Alguns dos estádios que abrigaram os jogos já estavam prontos na época, outros foram construídos para aquele acontecimento como é o caso do Maracanã que durante anos continuou sendo o maior estádio do mundo, mas que ficou pronto somente uma semana antes do início dos jogos. De lembrança para os brasileiros ficou a derrota na final diante dos uruguaios, ainda considerada uma das maiores decepções de nossa história esportiva.

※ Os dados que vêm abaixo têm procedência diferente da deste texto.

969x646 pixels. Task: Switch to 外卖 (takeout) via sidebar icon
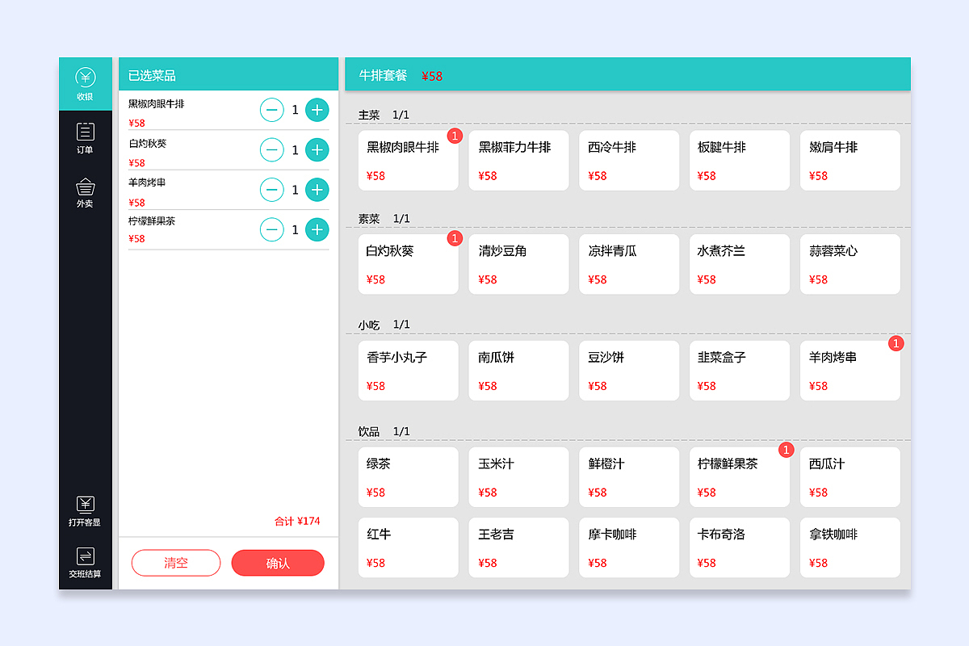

Mas se compararmos o desempenho do time de 50 com a seleção que disputou o mundial de 2014, também realizado em terras brasileiras, chegaremos à conclusão que apesar da decepção, perder por 2 a 1 em um jogo decisivo é algo que pode ser encarado como um resultado normal, se comparado ao massacre que ocorreu em 2014, os 7 a 1 diante da Alemanha, na semifinal, seguido de outra goleada por 3×0 diante da Holanda na disputa pelo terceiro lugar, ou seja, o Brasil tomou 10 gols em dois jogos.
A seleção brasileira de 2014 foi uma temeridade em todos os jogos e a de 1950 fez uma campanha magistral até a partida que decidiria o título. Os jogadores derrotados na final de 1950 carregaram o estigma de covardes, azarados e outros pejorativos pelo resto da vida enquanto que os perdedores de 2014 seguem sua vida normalmente, jogando por seus clubes ou na própria seleção e quase sem nenhuma cobrança.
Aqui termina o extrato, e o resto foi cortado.